● **Set exercise**
Turn the stretch of lines from the one containing "Contact box in Model 1" through the end of the lines into a numbered list, leaving out blank lines.

● **Entries supplied**
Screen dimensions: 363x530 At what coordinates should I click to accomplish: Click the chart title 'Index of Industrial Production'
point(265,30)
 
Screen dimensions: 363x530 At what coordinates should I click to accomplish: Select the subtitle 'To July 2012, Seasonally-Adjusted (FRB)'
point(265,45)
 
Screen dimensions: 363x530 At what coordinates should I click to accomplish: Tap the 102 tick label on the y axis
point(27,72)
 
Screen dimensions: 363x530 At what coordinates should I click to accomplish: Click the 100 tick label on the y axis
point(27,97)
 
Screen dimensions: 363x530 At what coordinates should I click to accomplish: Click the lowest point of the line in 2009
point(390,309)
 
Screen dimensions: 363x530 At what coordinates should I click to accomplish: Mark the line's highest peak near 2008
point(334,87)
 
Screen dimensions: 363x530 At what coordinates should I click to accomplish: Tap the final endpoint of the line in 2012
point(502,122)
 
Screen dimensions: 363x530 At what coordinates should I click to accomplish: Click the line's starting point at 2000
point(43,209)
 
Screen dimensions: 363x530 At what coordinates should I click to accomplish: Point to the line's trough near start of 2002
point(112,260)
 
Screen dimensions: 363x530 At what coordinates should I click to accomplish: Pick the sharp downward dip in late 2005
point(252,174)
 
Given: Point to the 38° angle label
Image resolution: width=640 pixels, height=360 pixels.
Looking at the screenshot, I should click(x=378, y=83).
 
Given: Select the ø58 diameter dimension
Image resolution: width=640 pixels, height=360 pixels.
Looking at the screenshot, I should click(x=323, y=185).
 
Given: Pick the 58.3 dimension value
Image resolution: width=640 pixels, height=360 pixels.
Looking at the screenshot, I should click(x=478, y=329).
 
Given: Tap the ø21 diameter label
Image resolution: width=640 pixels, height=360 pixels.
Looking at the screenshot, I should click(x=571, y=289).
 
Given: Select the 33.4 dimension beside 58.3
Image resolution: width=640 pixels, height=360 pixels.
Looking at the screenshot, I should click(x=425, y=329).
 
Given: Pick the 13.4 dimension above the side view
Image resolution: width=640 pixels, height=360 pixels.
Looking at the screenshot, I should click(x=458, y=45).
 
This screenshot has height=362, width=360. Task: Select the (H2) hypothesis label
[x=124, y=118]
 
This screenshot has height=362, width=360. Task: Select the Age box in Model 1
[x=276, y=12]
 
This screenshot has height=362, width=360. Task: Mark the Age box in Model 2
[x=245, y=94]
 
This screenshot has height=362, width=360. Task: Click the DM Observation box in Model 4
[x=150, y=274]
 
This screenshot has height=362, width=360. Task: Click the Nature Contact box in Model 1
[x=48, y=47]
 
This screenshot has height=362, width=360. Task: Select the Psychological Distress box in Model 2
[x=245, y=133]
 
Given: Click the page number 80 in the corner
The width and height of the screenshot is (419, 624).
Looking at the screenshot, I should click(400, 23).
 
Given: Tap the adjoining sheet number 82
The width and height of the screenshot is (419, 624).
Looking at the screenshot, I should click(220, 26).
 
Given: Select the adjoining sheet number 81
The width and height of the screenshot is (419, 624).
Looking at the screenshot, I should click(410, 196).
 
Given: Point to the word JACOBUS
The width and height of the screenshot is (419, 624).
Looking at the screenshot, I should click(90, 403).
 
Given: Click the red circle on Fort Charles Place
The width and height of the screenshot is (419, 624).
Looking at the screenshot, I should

● **Result of the task**
1. This screenshot has height=362, width=360. Task: Click the Nature Contact box in Model 1
2. [x=48, y=47]
3. This screenshot has height=362, width=360. Task: Select the Psychological Distress box in Model 2
4. [x=245, y=133]
5. Given: Click the page number 80 in the corner
6. The width and height of the screenshot is (419, 624).
7. Looking at the screenshot, I should click(400, 23).
8. Given: Tap the adjoining sheet number 82
9. The width and height of the screenshot is (419, 624).
10. Looking at the screenshot, I should click(220, 26).
11. Given: Select the adjoining sheet number 81
12. The width and height of the screenshot is (419, 624).
13. Looking at the screenshot, I should click(410, 196).
14. Given: Point to the word JACOBUS
15. The width and height of the screenshot is (419, 624).
16. Looking at the screenshot, I should click(90, 403).
17. Given: Click the red circle on Fort Charles Place
18. The width and height of the screenshot is (419, 624).
19. Looking at the screenshot, I should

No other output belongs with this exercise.